Secondly, we chose to eliminate the interaction end date of the resulting cyber conflicts to have a more easily visualized dataset. The tradeoff for legibility is that the duration of the resulting cyber incidents is lost. In reality, cyber incidents are not discrete one-day events and can be broken down into various phases that can span months if not years. Accordingly, it is worth stressing that the resulting dataset gives only a general indication of the temporal sequence of conflicts across the years and does not provide a definitive account of the exact time frame of cyber conflicts.

Thirdly, it is worth noting that cyber conflict is still a relatively young phenomenon. As the frequency and intensity of cyber conflict has increased over the years, we expect that media attention to the issue has as well. It is therefore possible that trends in the data may be caused in part by greater attention to the topic by the broader community.

[1] https://cyberscoop.com/data-gap-bureau-of-cyber-statistics/

[2] A European research consortium recently launched the ‘European Repository on Cyber Incidents’ which mirrors some of the work of the DCID but also departs in other ways.
https://www.lawfareblog.com/quantifying-cyber-conflict-introducing-european-repository-cyber-incidents

[3] A further update is forthcoming.

[4] The U.S., Japan, South Korea, the Philippines, Australia, Singapore, and Taiwan.
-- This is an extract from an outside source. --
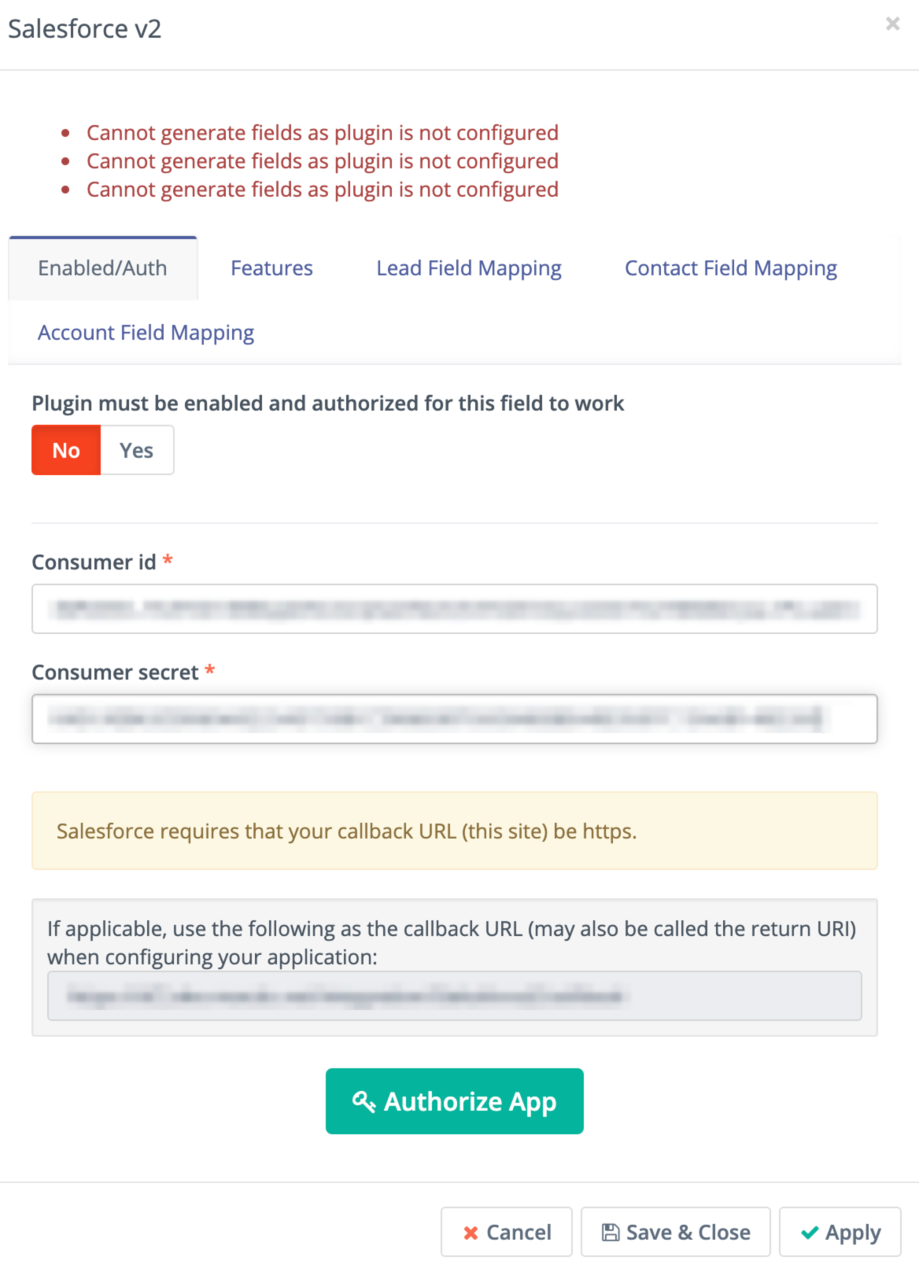The width and height of the screenshot is (919, 1279).
Task: Click the key icon on Authorize App
Action: [363, 1101]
See below for the methodology.

[5] The DCID team discusses the United States-centric bias of the dataset, for instance. See methodology for more on this.

[6] A general emergent feature of cyberspace noted independently and not strictly regarding China by Healey and Jervis (2023), ‘The Escalation Inversion and Other Oddities of Situational Cyber Stability’. Trendline produced by summing severity of annual cyber operations against all target countries over the time frame.